Exacerbation of retinal degeneration in the absence of alpha crystallins in an in vivo model of chemically induced hypoxia.

This study evaluated the role of crystallins in retinal degeneration induced by chemical hypoxia. Wild-type, alphaA-crystallin (-/-), and alphaB-crystallin (-/-) mice received intravitreal injection of 12 nmol (low dose), 33 nmol (intermediate dose) or 60 nmol (high dose) cobalt chloride (CoCl(2)). Hematoxylin and eosin and TdT-mediated dUTP nick-end labeling (TUNEL) stains were performed after 24 h, 96 h, and 1 week post-injection, while immunofluorescent stains for alphaA- and alphaB-crystallin were performed 1 week post-injection. The in vitro effects of CoCl(2) on alphaB-crystallin expression in ARPE-19 cells were determined by real time RT-PCR, Western blot, and confocal microscopy and studies evaluating subcellular distribution of alphaB-crystallin in the mitochondria and cytosol were also performed.
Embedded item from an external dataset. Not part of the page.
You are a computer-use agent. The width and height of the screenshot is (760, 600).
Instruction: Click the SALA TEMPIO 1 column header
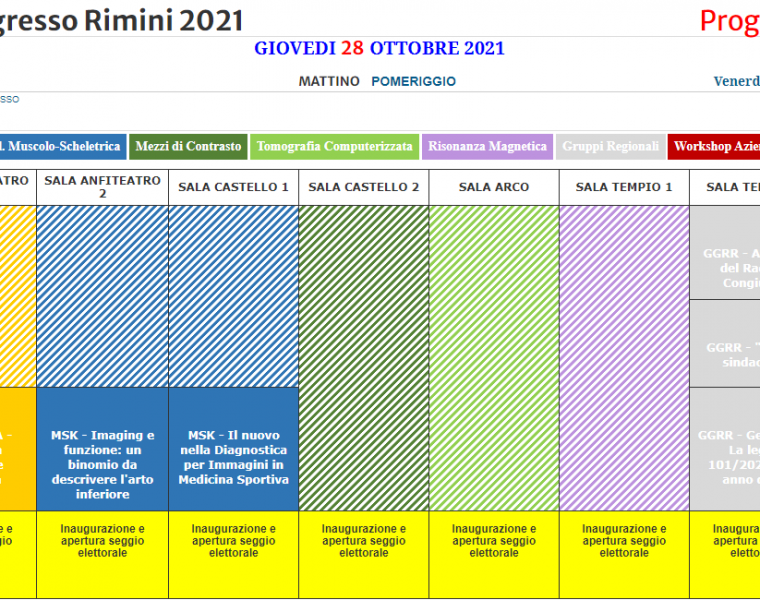pyautogui.click(x=624, y=187)

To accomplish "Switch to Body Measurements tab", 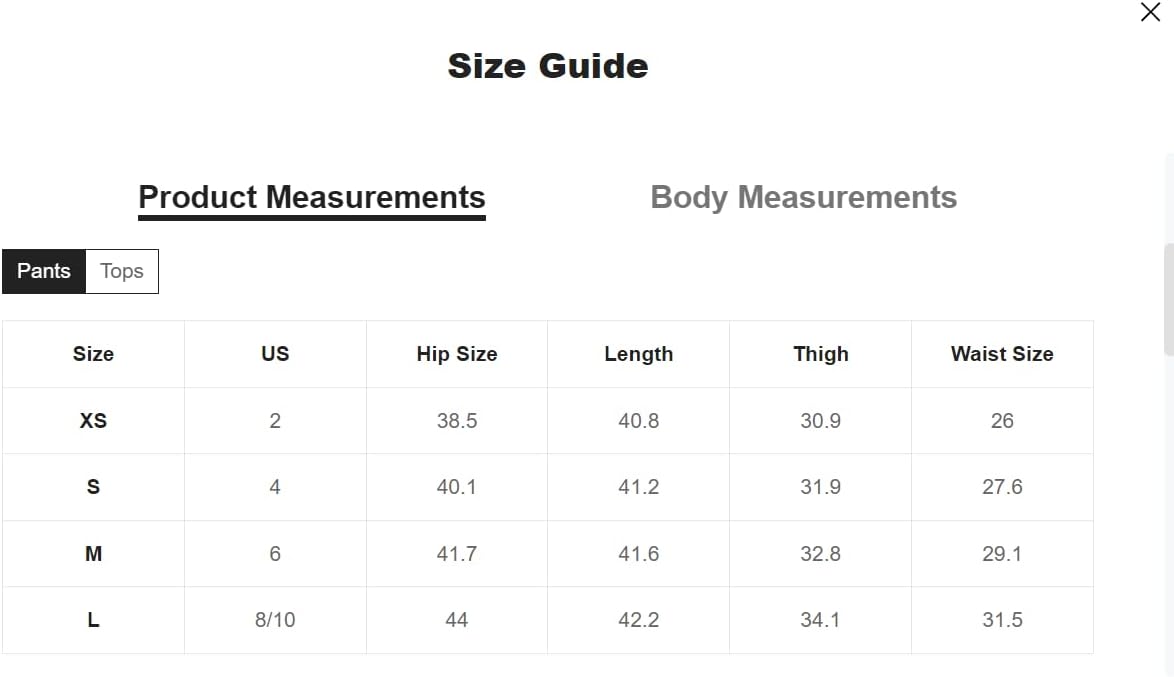I will click(803, 198).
Histologic studies revealed progressive retinal degeneration with CoCl(2) injection in wild-type mice. Retinas of CoCl(2) injected mice showed transient increased expression of HIF-1alpha which was maximal 24h after injection. Intermediate-dose CoCl(2) injection was associated with increased retinal immunofluorescence for both alphaA- and alphaB-crystallin; however, after high-dose injection, increased retinal degeneration was associated with decreased levels of crystallin expression. Injection of CoCl(2) at either intermediate or high dose in alphaA-crystallin (-/-) and alphaB-crystallin (-/-) mice resulted in much more severe retinal degeneration compared to wild-type eyes. A decrease in ARPE-19 total and cytosolic alphaB-crystallin expression with increasing CoCl(2) treatment and an increase in mitochondrial alphaB-crystallin were found. We conclude that lack of alpha-crystallins accentuates retinal degeneration in chemically induced hypoxia in vivo.